▽

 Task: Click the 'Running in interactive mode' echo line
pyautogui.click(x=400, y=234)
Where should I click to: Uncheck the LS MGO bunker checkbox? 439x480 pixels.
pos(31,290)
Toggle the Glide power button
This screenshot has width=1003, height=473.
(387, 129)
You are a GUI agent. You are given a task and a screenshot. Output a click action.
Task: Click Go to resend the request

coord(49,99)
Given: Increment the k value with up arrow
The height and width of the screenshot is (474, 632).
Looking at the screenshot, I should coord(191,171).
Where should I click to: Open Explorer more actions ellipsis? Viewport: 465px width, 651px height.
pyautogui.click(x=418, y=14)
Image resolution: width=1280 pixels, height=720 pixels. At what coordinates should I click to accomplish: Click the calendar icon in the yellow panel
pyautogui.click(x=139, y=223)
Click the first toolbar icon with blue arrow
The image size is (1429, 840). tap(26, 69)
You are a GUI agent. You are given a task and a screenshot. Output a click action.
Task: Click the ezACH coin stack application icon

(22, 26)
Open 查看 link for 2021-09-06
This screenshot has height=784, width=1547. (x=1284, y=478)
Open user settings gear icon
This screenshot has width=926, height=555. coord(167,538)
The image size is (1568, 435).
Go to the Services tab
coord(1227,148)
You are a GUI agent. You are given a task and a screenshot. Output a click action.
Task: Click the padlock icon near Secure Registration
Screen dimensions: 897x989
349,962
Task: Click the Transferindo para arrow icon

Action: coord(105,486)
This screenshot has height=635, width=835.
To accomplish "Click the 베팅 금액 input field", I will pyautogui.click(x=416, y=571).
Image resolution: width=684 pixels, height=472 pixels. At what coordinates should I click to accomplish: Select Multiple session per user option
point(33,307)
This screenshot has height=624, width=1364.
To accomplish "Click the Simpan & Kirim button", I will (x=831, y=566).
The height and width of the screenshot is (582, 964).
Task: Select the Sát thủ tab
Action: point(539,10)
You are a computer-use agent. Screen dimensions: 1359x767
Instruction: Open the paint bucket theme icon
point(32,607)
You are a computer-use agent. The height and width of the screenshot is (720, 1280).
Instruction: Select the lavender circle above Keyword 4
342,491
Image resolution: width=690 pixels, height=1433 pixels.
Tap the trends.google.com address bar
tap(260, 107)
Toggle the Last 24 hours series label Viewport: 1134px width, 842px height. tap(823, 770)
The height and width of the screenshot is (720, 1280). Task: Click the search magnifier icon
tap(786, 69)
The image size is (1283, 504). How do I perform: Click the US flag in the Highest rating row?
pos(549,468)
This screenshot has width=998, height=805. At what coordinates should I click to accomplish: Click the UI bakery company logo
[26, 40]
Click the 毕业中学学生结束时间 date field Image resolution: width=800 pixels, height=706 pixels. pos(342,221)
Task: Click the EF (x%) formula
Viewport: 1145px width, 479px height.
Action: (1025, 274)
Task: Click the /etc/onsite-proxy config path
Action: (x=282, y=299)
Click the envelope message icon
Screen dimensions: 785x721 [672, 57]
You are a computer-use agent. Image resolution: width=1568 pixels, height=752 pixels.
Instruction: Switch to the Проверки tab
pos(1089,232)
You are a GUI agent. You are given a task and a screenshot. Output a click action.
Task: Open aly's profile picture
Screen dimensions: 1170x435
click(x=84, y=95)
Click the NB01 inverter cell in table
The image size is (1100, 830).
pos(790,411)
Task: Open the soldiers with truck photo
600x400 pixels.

△

TASK GOAL =
The output should restate the data exactly, with no line missing.

EXERCISE SOLUTION =
 Task: Click the 'Running in interactive mode' echo line
pyautogui.click(x=400, y=234)
Where should I click to: Uncheck the LS MGO bunker checkbox? 439x480 pixels.
pos(31,290)
Toggle the Glide power button
This screenshot has width=1003, height=473.
(387, 129)
You are a GUI agent. You are given a task and a screenshot. Output a click action.
Task: Click Go to resend the request

coord(49,99)
Given: Increment the k value with up arrow
The height and width of the screenshot is (474, 632).
Looking at the screenshot, I should coord(191,171).
Where should I click to: Open Explorer more actions ellipsis? Viewport: 465px width, 651px height.
pyautogui.click(x=418, y=14)
Image resolution: width=1280 pixels, height=720 pixels. At what coordinates should I click to accomplish: Click the calendar icon in the yellow panel
pyautogui.click(x=139, y=223)
Click the first toolbar icon with blue arrow
The image size is (1429, 840). tap(26, 69)
You are a GUI agent. You are given a task and a screenshot. Output a click action.
Task: Click the ezACH coin stack application icon

(22, 26)
Open 查看 link for 2021-09-06
This screenshot has height=784, width=1547. (x=1284, y=478)
Open user settings gear icon
This screenshot has width=926, height=555. coord(167,538)
The image size is (1568, 435).
Go to the Services tab
coord(1227,148)
You are a GUI agent. You are given a task and a screenshot. Output a click action.
Task: Click the padlock icon near Secure Registration
Screen dimensions: 897x989
349,962
Task: Click the Transferindo para arrow icon

Action: coord(105,486)
This screenshot has height=635, width=835.
To accomplish "Click the 베팅 금액 input field", I will pyautogui.click(x=416, y=571).
Image resolution: width=684 pixels, height=472 pixels. At what coordinates should I click to accomplish: Select Multiple session per user option
point(33,307)
This screenshot has height=624, width=1364.
To accomplish "Click the Simpan & Kirim button", I will (x=831, y=566).
The height and width of the screenshot is (582, 964).
Task: Select the Sát thủ tab
Action: point(539,10)
You are a computer-use agent. Screen dimensions: 1359x767
Instruction: Open the paint bucket theme icon
point(32,607)
You are a computer-use agent. The height and width of the screenshot is (720, 1280).
Instruction: Select the lavender circle above Keyword 4
342,491
Image resolution: width=690 pixels, height=1433 pixels.
Tap the trends.google.com address bar
tap(260, 107)
Toggle the Last 24 hours series label Viewport: 1134px width, 842px height. tap(823, 770)
The height and width of the screenshot is (720, 1280). Task: Click the search magnifier icon
tap(786, 69)
The image size is (1283, 504). How do I perform: Click the US flag in the Highest rating row?
pos(549,468)
This screenshot has width=998, height=805. At what coordinates should I click to accomplish: Click the UI bakery company logo
[26, 40]
Click the 毕业中学学生结束时间 date field Image resolution: width=800 pixels, height=706 pixels. pos(342,221)
Task: Click the EF (x%) formula
Viewport: 1145px width, 479px height.
Action: (1025, 274)
Task: Click the /etc/onsite-proxy config path
Action: (x=282, y=299)
Click the envelope message icon
Screen dimensions: 785x721 [672, 57]
You are a computer-use agent. Image resolution: width=1568 pixels, height=752 pixels.
Instruction: Switch to the Проверки tab
pos(1089,232)
You are a GUI agent. You are given a task and a screenshot. Output a click action.
Task: Open aly's profile picture
Screen dimensions: 1170x435
click(x=84, y=95)
Click the NB01 inverter cell in table
The image size is (1100, 830).
pos(790,411)
Task: Open the soldiers with truck photo
600x400 pixels.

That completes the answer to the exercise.